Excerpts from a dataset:
= Beginning of Section =

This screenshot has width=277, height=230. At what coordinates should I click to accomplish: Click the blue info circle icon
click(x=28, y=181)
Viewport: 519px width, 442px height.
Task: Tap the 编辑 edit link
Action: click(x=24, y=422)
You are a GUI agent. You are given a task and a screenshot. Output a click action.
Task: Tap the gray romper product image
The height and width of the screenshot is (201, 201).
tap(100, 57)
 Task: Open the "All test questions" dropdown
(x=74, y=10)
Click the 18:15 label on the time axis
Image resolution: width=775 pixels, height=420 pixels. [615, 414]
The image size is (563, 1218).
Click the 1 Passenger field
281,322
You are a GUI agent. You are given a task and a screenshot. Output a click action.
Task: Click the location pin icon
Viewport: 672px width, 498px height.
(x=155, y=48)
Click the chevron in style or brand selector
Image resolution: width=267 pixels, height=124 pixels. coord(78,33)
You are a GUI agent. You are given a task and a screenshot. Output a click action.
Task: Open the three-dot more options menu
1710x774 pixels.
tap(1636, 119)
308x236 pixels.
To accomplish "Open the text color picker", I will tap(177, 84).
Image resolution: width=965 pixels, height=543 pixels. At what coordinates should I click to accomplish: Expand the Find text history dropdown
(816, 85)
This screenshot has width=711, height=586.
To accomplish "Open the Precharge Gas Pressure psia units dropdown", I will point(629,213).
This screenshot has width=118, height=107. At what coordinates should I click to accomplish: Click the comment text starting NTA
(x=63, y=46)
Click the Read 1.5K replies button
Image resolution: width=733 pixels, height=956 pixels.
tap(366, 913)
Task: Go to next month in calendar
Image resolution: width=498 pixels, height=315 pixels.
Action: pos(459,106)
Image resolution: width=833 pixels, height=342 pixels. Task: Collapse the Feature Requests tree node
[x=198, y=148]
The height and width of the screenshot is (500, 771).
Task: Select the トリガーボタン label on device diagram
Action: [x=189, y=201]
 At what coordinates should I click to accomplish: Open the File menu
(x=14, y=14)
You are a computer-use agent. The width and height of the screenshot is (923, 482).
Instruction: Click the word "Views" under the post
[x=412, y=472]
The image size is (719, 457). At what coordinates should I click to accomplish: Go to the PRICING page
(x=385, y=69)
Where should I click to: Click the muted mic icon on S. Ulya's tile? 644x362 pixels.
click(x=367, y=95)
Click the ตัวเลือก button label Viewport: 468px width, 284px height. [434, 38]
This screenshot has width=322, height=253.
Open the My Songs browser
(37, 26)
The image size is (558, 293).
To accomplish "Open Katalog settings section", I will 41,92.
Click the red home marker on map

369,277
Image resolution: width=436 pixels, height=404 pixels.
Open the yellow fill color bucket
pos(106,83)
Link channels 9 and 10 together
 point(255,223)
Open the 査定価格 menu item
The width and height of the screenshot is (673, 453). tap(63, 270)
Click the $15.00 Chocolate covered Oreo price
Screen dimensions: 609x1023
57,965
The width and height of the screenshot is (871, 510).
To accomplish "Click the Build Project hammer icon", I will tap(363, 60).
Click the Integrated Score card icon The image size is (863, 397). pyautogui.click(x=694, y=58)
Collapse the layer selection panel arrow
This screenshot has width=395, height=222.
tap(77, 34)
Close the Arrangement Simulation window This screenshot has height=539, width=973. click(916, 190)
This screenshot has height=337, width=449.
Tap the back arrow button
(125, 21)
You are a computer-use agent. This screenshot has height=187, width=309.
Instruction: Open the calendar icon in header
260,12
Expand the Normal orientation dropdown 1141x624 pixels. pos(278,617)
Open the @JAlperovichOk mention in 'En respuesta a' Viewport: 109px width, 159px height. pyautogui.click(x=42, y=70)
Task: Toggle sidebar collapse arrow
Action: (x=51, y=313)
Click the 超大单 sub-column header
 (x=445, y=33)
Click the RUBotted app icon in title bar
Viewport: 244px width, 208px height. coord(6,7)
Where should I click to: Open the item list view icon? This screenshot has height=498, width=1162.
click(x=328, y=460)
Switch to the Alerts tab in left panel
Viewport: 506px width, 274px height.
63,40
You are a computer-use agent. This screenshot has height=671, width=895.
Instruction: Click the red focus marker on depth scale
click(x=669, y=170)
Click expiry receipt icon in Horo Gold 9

= End of Section =

Please repeat the data in full so that nothing differs from the original.

This screenshot has width=277, height=230. At what coordinates should I click to accomplish: Click the blue info circle icon
click(x=28, y=181)
Viewport: 519px width, 442px height.
Task: Tap the 编辑 edit link
Action: click(x=24, y=422)
You are a GUI agent. You are given a task and a screenshot. Output a click action.
Task: Tap the gray romper product image
The height and width of the screenshot is (201, 201).
tap(100, 57)
 Task: Open the "All test questions" dropdown
(x=74, y=10)
Click the 18:15 label on the time axis
Image resolution: width=775 pixels, height=420 pixels. [615, 414]
The image size is (563, 1218).
Click the 1 Passenger field
281,322
You are a GUI agent. You are given a task and a screenshot. Output a click action.
Task: Click the location pin icon
Viewport: 672px width, 498px height.
(x=155, y=48)
Click the chevron in style or brand selector
Image resolution: width=267 pixels, height=124 pixels. coord(78,33)
You are a GUI agent. You are given a task and a screenshot. Output a click action.
Task: Open the three-dot more options menu
1710x774 pixels.
tap(1636, 119)
308x236 pixels.
To accomplish "Open the text color picker", I will tap(177, 84).
Image resolution: width=965 pixels, height=543 pixels. At what coordinates should I click to accomplish: Expand the Find text history dropdown
(816, 85)
This screenshot has width=711, height=586.
To accomplish "Open the Precharge Gas Pressure psia units dropdown", I will point(629,213).
This screenshot has width=118, height=107. At what coordinates should I click to accomplish: Click the comment text starting NTA
(x=63, y=46)
Click the Read 1.5K replies button
Image resolution: width=733 pixels, height=956 pixels.
tap(366, 913)
Task: Go to next month in calendar
Image resolution: width=498 pixels, height=315 pixels.
Action: pos(459,106)
Image resolution: width=833 pixels, height=342 pixels. Task: Collapse the Feature Requests tree node
[x=198, y=148]
The height and width of the screenshot is (500, 771).
Task: Select the トリガーボタン label on device diagram
Action: [x=189, y=201]
 At what coordinates should I click to accomplish: Open the File menu
(x=14, y=14)
You are a computer-use agent. The width and height of the screenshot is (923, 482).
Instruction: Click the word "Views" under the post
[x=412, y=472]
The image size is (719, 457). At what coordinates should I click to accomplish: Go to the PRICING page
(x=385, y=69)
Where should I click to: Click the muted mic icon on S. Ulya's tile? 644x362 pixels.
click(x=367, y=95)
Click the ตัวเลือก button label Viewport: 468px width, 284px height. [434, 38]
This screenshot has width=322, height=253.
Open the My Songs browser
(37, 26)
The image size is (558, 293).
To accomplish "Open Katalog settings section", I will 41,92.
Click the red home marker on map

369,277
Image resolution: width=436 pixels, height=404 pixels.
Open the yellow fill color bucket
pos(106,83)
Link channels 9 and 10 together
 point(255,223)
Open the 査定価格 menu item
The width and height of the screenshot is (673, 453). tap(63, 270)
Click the $15.00 Chocolate covered Oreo price
Screen dimensions: 609x1023
57,965
The width and height of the screenshot is (871, 510).
To accomplish "Click the Build Project hammer icon", I will tap(363, 60).
Click the Integrated Score card icon The image size is (863, 397). pyautogui.click(x=694, y=58)
Collapse the layer selection panel arrow
This screenshot has width=395, height=222.
tap(77, 34)
Close the Arrangement Simulation window This screenshot has height=539, width=973. click(916, 190)
This screenshot has height=337, width=449.
Tap the back arrow button
(125, 21)
You are a computer-use agent. This screenshot has height=187, width=309.
Instruction: Open the calendar icon in header
260,12
Expand the Normal orientation dropdown 1141x624 pixels. pos(278,617)
Open the @JAlperovichOk mention in 'En respuesta a' Viewport: 109px width, 159px height. pyautogui.click(x=42, y=70)
Task: Toggle sidebar collapse arrow
Action: (x=51, y=313)
Click the 超大单 sub-column header
 (x=445, y=33)
Click the RUBotted app icon in title bar
Viewport: 244px width, 208px height. coord(6,7)
Where should I click to: Open the item list view icon? This screenshot has height=498, width=1162.
click(x=328, y=460)
Switch to the Alerts tab in left panel
Viewport: 506px width, 274px height.
63,40
You are a computer-use agent. This screenshot has height=671, width=895.
Instruction: Click the red focus marker on depth scale
click(x=669, y=170)
Click expiry receipt icon in Horo Gold 9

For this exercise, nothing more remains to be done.